My prayer practice was irregular. It would have been easier to maintain a center if I’d been more disciplined about altar time. Wish I could really LEARN that lesson. Still, in the midst of the maelstrom, I found myself, like Jacob, on the road wrestling with God. I emerged not with a limp, but with a renewed commitment to pursue ordained ministry. Why? Because I was reminded that my life centers around my desire to reach out to others and show them the Divine in the universe and in themselves.
After searching my heart and soul, looking at other denominations and other faiths, I am certain of my call. I am ridiculously in love with with this guy who walked the earth 2000 years ago. Call me polyamorous, because I want to share him, not in a “have-you-found-Jesus-as-your-personal-savior” way, but in a “OMG-did-you-hear-what-he-said-isn’t-he-dreamy” way. Ewwww. Saccharine. I know. But there it is.
It makes me sad that because of well-meaning but theologically incorrect Christians, many people are turned off even by the mention of his name. That’s heartbreaking. It’s like being turned off by the mention of Buddha or Mahatma. Like them, Jesus had game-changing ideas.
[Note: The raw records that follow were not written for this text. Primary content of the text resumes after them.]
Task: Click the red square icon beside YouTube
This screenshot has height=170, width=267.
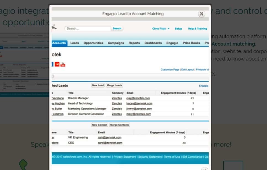Action: click(57, 64)

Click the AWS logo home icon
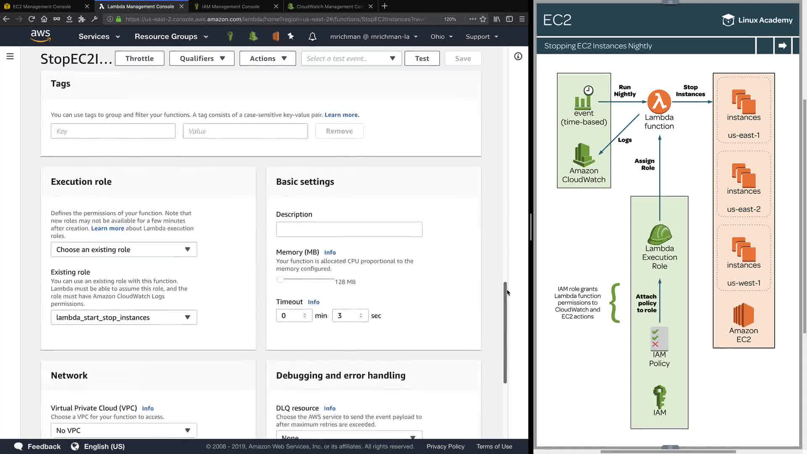[40, 36]
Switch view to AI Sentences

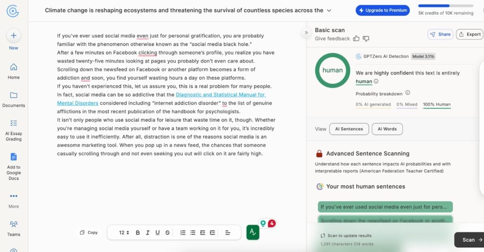click(349, 129)
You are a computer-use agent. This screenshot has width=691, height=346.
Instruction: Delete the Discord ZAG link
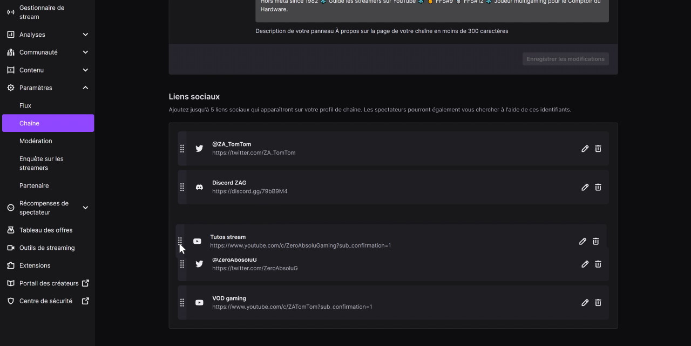click(598, 187)
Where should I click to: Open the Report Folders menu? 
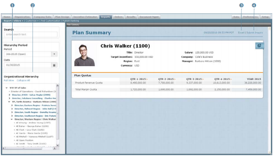[13, 21]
His best one is forgiveness. In Episcopal and Lutheran churches, we do this ritual every Sunday. Put simply, it’s called DO-OVER! (AKA confession and forgiveness.) You see, guilt and shame cripple us, prevent us from being our best selves. But Christianity (another touchy word) says, “You’re forgiven. Let it go. Move on.” It’s a do-over. Christians don’t do karma. We do love and forgiveness. That’s radical.
Speaking of love, Jesus had some pretty interesting ideas there,too. “I say to you, love your enemies and pray for those who harass you…just as your heavenly Parent shows love to everyone, so must you.” When someone irritates me, hurts my feelings, doesn’t appreciate me – my response can be, not anger or irritation, but love. Jesus says, “Someone’s hurt you? Love anyway. Love especially.” How is that even possible? But when I take his words to heart, my life is transformed.
I’m sometimes asked, “How can you possibly believe that? And why would you want to?” My response is that my life is better for believing. If you’ve followed my blog, you know that I’ve talked about what I DON’T believe with regards to traditional Christianity. I’d been trying to decide if this disqualified me from pursuing the priesthood. I’ve been reminded that it’s not my decision, so I’ve placed the call and I’ve committed to preparing the paperwork. We’ll see what happens next.